Oct. 2, 2024 — Eko Health recently announced a new independent study from researchers at Imperial College London (Imperial) that demonstrated how AI can identify patients with significantly higher risk of experiencing major adverse cardiac events (MACE), including heart attacks and heart failure. Researchers used Eko Health's FDA-cleared and UKCA-marked Low Ejection Fraction AI to conduct the study, which reinforced the power of Eko's AI for early detection while also showing its potential to improve cardiovascular care in both clinical and remote settings.
Imperial researchers unveiled three significant studies at the European Society of Cardiology (ESC) Congress 2024, demonstrating:
Eko AI Predictive of Major Adverse Cardiac Events and Mortality
In a study involving more than 1,000 patients, Eko's AI was shown to predict MACE — including heart attacks, heart failure, and hospitalization—as well as all-cause mortality. Patients flagged by the AI for low ejection fraction were twice as likely to experience MACE compared to those without a positive AI result. These patients also faced a 65% higher mortality rate, even after adjusting for traditional risk factors.
"These findings underscore the power of AI-ECG in identifying patients at a significantly higher risk of MACE and mortality, even when traditional markers like left ventricular ejection fraction appear normal. In our study, patients with a positive AI-ECG result had more than double the risk of MACE and a 65% higher risk of mortality. This technology represents a critical advancement in early cardiac risk stratification, offering the potential for more targeted interventions through the simple addition of a single-lead ECG," said Dr. Patrik Bächtiger, one of the co-leads of this research at Imperial.
"Notably, the AI identified at-risk patients who had unremarkable results from traditional diagnostic tools, such as echocardiograms. This highlights the technology's ability to detect hidden risk factors, offering healthcare providers a powerful tool for early intervention and improved patient outcomes," said Prof. Nicholas S. Peters, Director of the Health Impact Lab at Imperial.
Remote Care Capabilities for Heart Failure Patients
In another Imperial study presented at ESC 2024, Eko's AI technology demonstrated its potential for remote patient monitoring, particularly for individuals with heart failure. The study found that Eko's AI could accurately predict changes in left ventricular ejection fraction (LVEF), which is a critical indicator of heart function in heart failure patients. By being able to monitor changes in LVEF from home, patients could benefit from earlier interventions and personalized adjustments to their treatment plans, reducing the need for frequent hospital visits and providing peace of mind.
Scalability for Widespread Clinical Integration
Over a 12-week period, the Imperial team successfully integrated Eko's AI across 71 primary care sites in the UK. The study highlighted both the consistent and seamless adoption of the technology by healthcare providers, in addition to its ability to enhance patient care without straining existing healthcare systems. "This demonstrates the technology's practicality and scalability for widespread clinical use, paving the way for broader implementation in routine medical practice," said Dr. Mihir Kelshiker, one of the co-leads of this program at Imperial.

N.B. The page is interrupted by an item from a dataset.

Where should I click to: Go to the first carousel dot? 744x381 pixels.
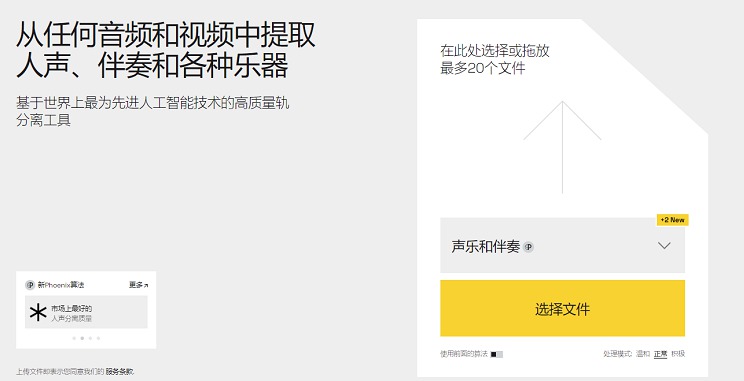[74, 338]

Together, these findings further solidify Eko's Low EF AI technology as an important innovation for early detection and management of cardiovascular disease, reinforcing its role as an essential tool in advancing patient care.
"By identifying patients at elevated risk for major cardiac events with a simple, non-invasive test, we are empowering clinicians worldwide to take action earlier, ultimately saving lives and improving care outcomes on a global scale," said Connor Landgraf, co-founder and CEO of Eko Health.